Jingga menyembul di langit sore ini. Gistara melangkah pelan, tujuannya mendatangi kafe tempat janji temu dengan Erlangga.
Kulacino Cafe & Eatery. Kafe bernuansa homey nan cozy menjadi pilihan Gistara membuat janji temunya. Kali ini dia yang menentukan tempat pertemuan dengan Erlangga. Lampu-lampu gantung mulai dinyalakan serentak ketika sore menjelang. Pengunjung belum seberapa padat. Di bagian outdoor yang terpasang rapi meja-meja kotak berwarna kayu baru terisi beberapa pasang pengunjung. Gistara memilih area indoor. Melewati pintu sliding kaca dia menghampiri meja yang sudah lebih dulu direservasi. Meja VIP yang berada di area indoor, berdinding kaca bening tebal dengan venue langsung menghadap taman. Suara gemericik air terjun buatan terdengar lembut menyapa telinga saat Gistara menarik kursi untuk duduk.
"Gimana Tara, kamu sudah pikirkan baik-baik? Sudah punya jawaban, kan?"
Gistara baru mengenyakkan tubuhnya di kursi ketika pertanyaan Erlan lebih dulu memberondongnya. Dengkusan menguar dari hidung Tara tanpa permisi merespons cecaran Erlan.

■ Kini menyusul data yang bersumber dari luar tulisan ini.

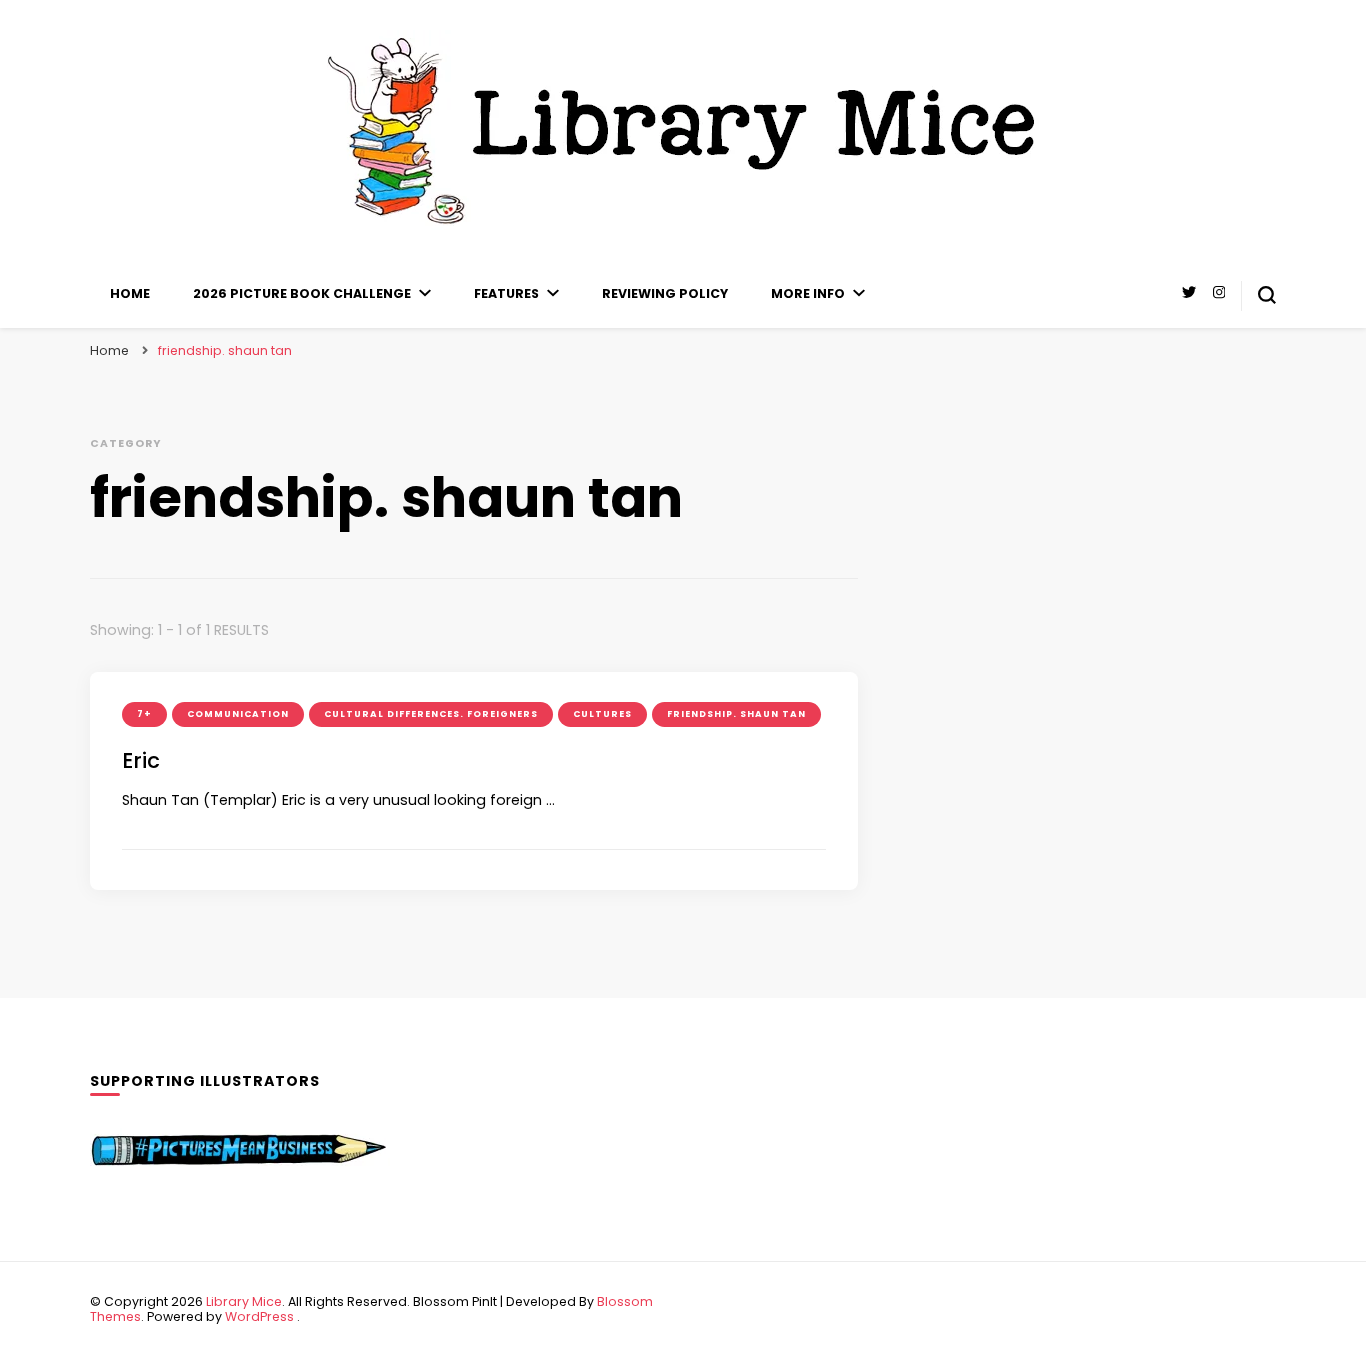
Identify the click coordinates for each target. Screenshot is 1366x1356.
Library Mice (244, 1301)
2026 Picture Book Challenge (302, 293)
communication (238, 714)
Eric (141, 760)
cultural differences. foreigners (431, 714)
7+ (144, 714)
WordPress (259, 1316)
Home (130, 293)
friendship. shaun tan (736, 714)
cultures (602, 714)
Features (506, 293)
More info (808, 293)
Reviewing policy (665, 293)
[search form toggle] (1267, 295)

"Enggak ada basa-basinya kamu, Mas?! Biarin aku duduk sama minum dulu, haus nih, habis panas-panasan jalan ke sini!" Dumal Gistara. Heran, setiap bersemuka dengan Erlangga kenapa bawaannya emosi melulu. Lelaki di seberangnya memamerkan senyum di antara anggukan.
"Sure," sahut Erlan singkat. Lelaki itu membiarkan Gistara menyeruput gelas berisi mojito sampai tinggal separuh.
Gistara mengosongkan udara dari paru-parunya sebelum mulai berbicara.
"Jadi, apa jawaban kamu, Tara?" Erlangga yang membuka percakapan. Matanya serupa kilatan petir yang menembus sepasang iris Gistara, membuatnya kontan disergap gugup.
"Enggak sabar banget sih, Mas Erlan!"
"Memang, saya sudah menunggu lebih dari tiga hari. Ini saatnya kamu kasih jawaban yang pasti, apa kamu menerima atau menolak."
"Masih enggak habis pikir, kenapa bisa tercetus ide gila nikah kontrak, terus sasarannya aku pula?" Gantian Gistara yang mencecar.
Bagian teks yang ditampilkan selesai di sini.